Results: Of 143 pts initiating alemtuzumab in the extension, 117 (82%) completed Y2 of TOPAZ (Y6 after initiating alemtuzumab); 57% received neither additional courses of alemtuzumab nor another DMT through Y6. At Y6, the annualised relapse rate was 0.19, and 68% of pts had stable/improved EDSS scores from CARE-MS II baseline. After initiating alemtuzumab, 69% were free from 6-month confirmed disability worsening and 23% had 6-month confirmed disability improvement. At Y6, 69% were free of MRI disease activity, 89% were free of new Gd-enhancing lesions, and 69% were free of new/enlarging T2 hyperintense lesions. Median percent cumulative brain volume loss (BVL) from CARE-MS II baseline was -1.34% over 8 total study y; -0.81% occurred over Y0-2 with SC IFNB-1a, and -0.47% occurred over 6 y with alemtuzumab. Safety was consistent with the alemtuzumab arm of the core and extension studies.
Conclusion: Alemtuzumab improved clinical, MRI, and BVL outcomes in pts who initiated alemtuzumab after receiving SC IFNB-1a in CARE-MS II. These improved outcomes were maintained over 6 y in the absence of continuous treatment, with a consistent safety profile that is manageable and acceptable.

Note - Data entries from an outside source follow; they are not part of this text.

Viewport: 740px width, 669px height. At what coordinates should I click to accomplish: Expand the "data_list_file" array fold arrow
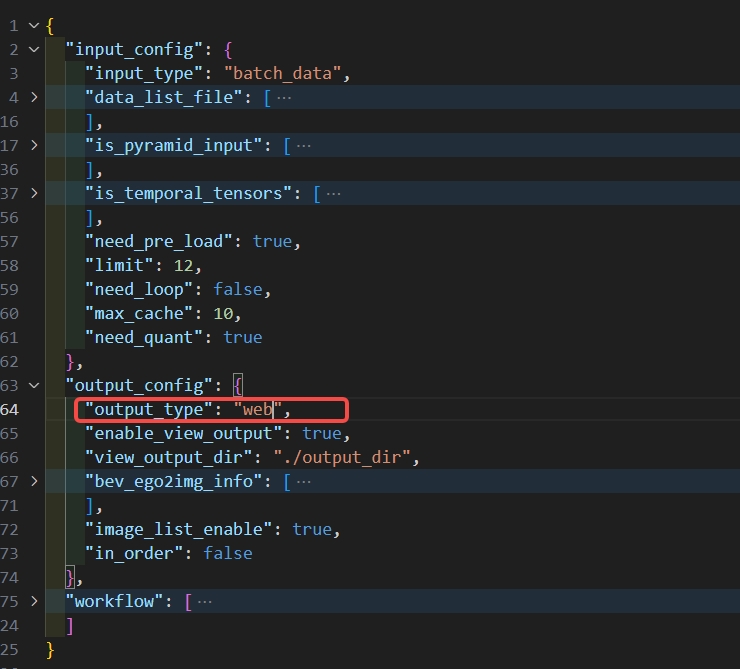35,97

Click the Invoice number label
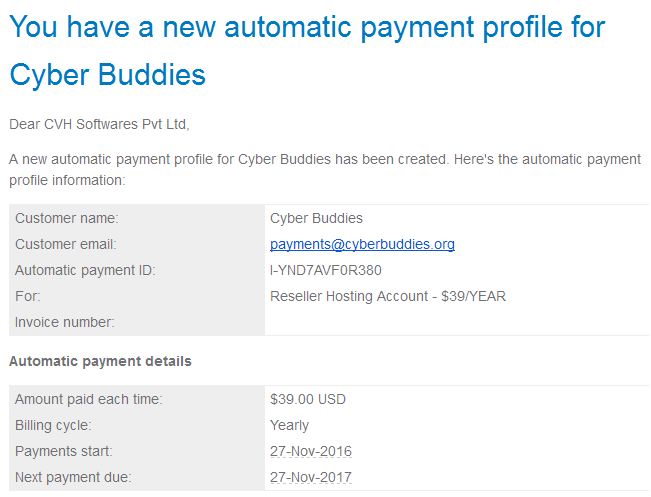pos(65,322)
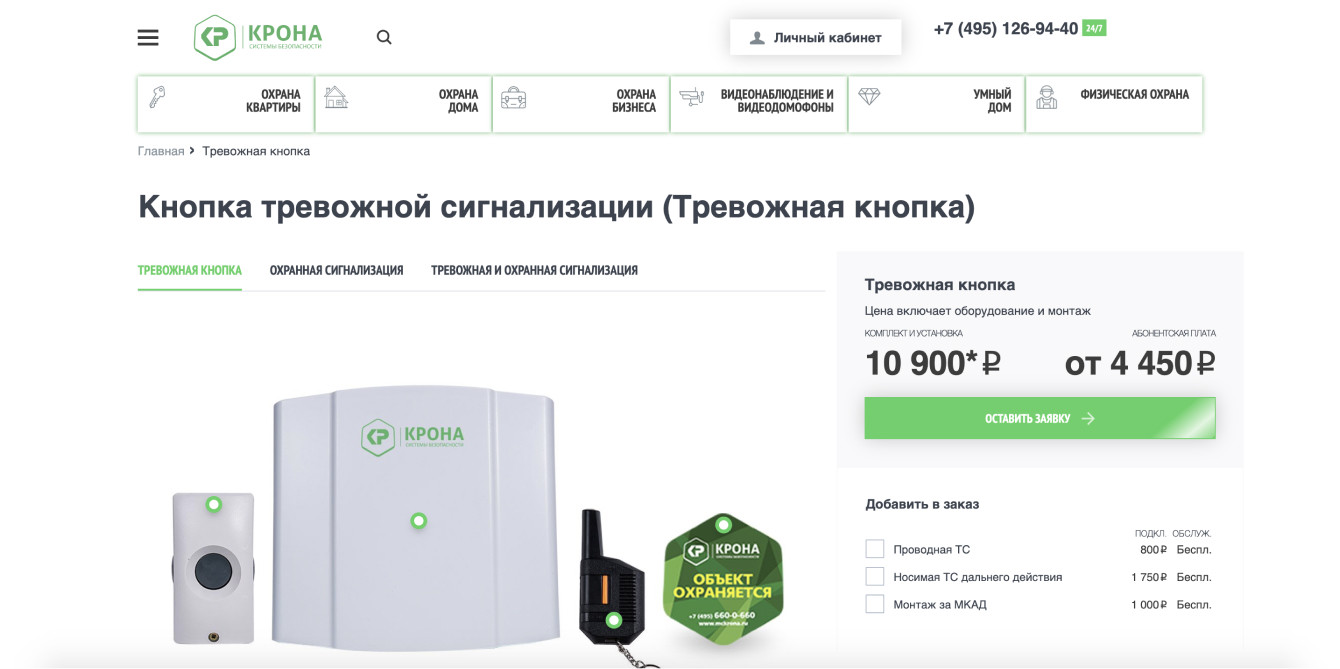Open the search magnifier icon
1340x669 pixels.
coord(384,38)
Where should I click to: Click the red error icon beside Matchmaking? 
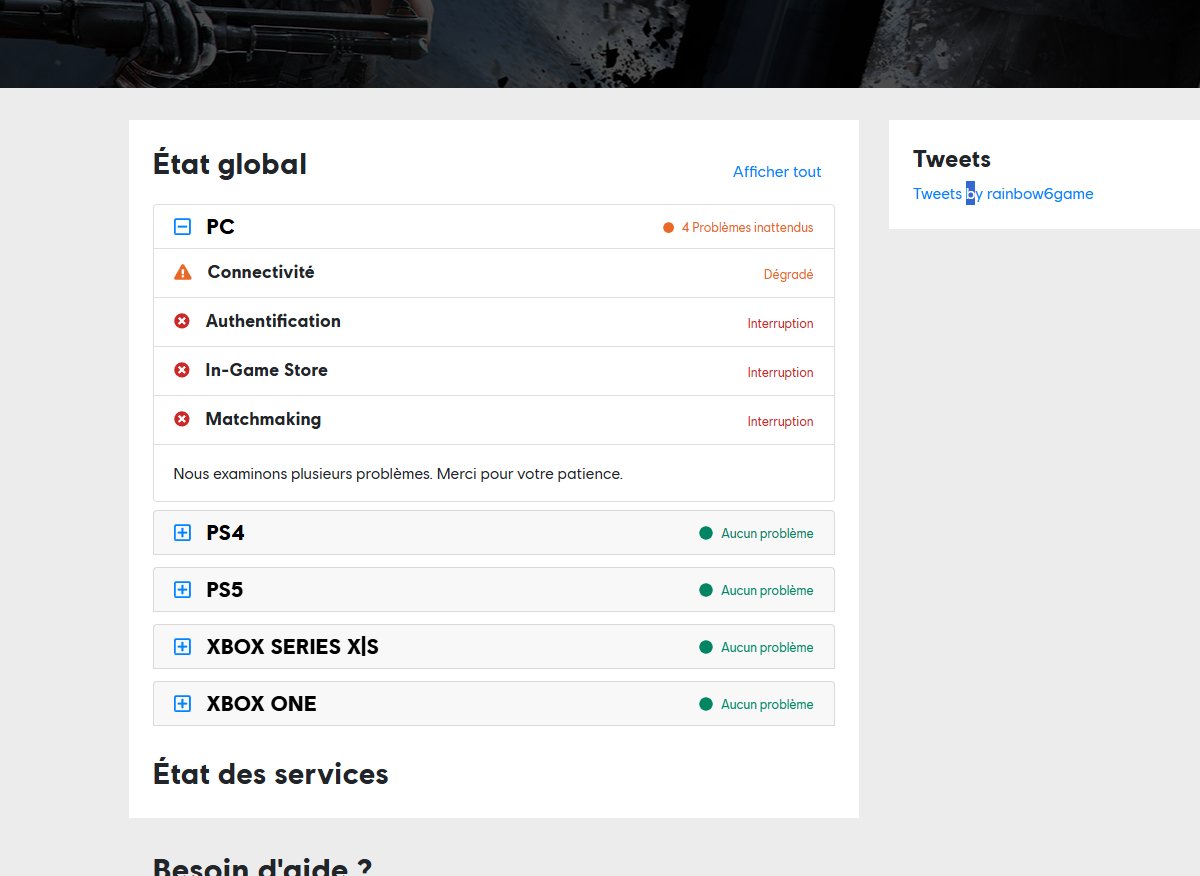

Disclosure: CO-G: Speaking and/or consultancy (Bayer, Biogen, Merck Serono, Novartis, Roche, Sanofi, and Teva). MPA: Institutional support for research (Biogen, Byer, Italian MS Society, Novartis, Sanofi, and Teva) and honoraria for advisory board participation (Biogen, Byer, Merck, Roche, Sanofi, and Teva). MB: Institutional support for research, speaking, and/or participation in advisory boards (Biogen, Novartis, and Sanofi) and research consultant (Medical Safety Systems). AB: Consulting fees and/or fees for non-CME services (Biogen, Mallinckrodt, Medtronic, Novartis, Sanofi, and Teva). DD: Institutional honoraria for advisory board participation and travel grants (Bayer, Merck Serono, Novartis, Sanofi, and Teva). DG: Compensation for advisory board and/or speaking fees (Acorda, EMD Serono, and Genzyme). WDH: Honoraria for speaking, consultancy fees, and/or research support (Actelion, Alkermes, Biogen-Idec, Celgene, EMD Serono, Mallinckrodt, MedImmune, Novartis, Roche, Sanofi, and Teva). CL: Compensation for consulting (Accorda Therapeutics, Bayer, Biogen, Cephalon, EMD Serono, Novartis, Pfizer, Questcor, Sanofi, Strativa, Teva, and UCB). CI: Compensation for advisory board participation (Sanofi) and research support (Biogen, Roche, and Sanofi). RALM: Compensation for advisory board and/or speaking fees (Bayer, Biogen, Merck, Novartis, Roche, Sanofi, and Teva) and research support (Biogen, Merck, Novartis, Sanofi, and Teva). XM: Consulting and/or speaking fees (Actelion, Biogen, Celgene, Merck, Novartis, Orzyon, Roche, Sanofi, and Teva). DR: Consulting fees (Bayer Schering, Biogen, MedDay, Merck Serono, Novartis, Roche, Sanofi, and Teva Neuroscience) and research support (Biogen, GW Pharma, Merck Serono, Mitsubishi, Novartis, Sanofi, and Teva Neuroscience). BMJU: Consulting fees (Biogen-Idec, Genzyme, Merck Serono, Novartis, Roche, and Teva). LC, ND, and CER: Employees of Sanofi. AT: Consulting and/or speaking fees and grant/research support (Biogen, Chugai, Roche, Sanofi, and Teva). STUDY SUPPORT: Sanofi and Bayer HealthCare Pharmaceuticals.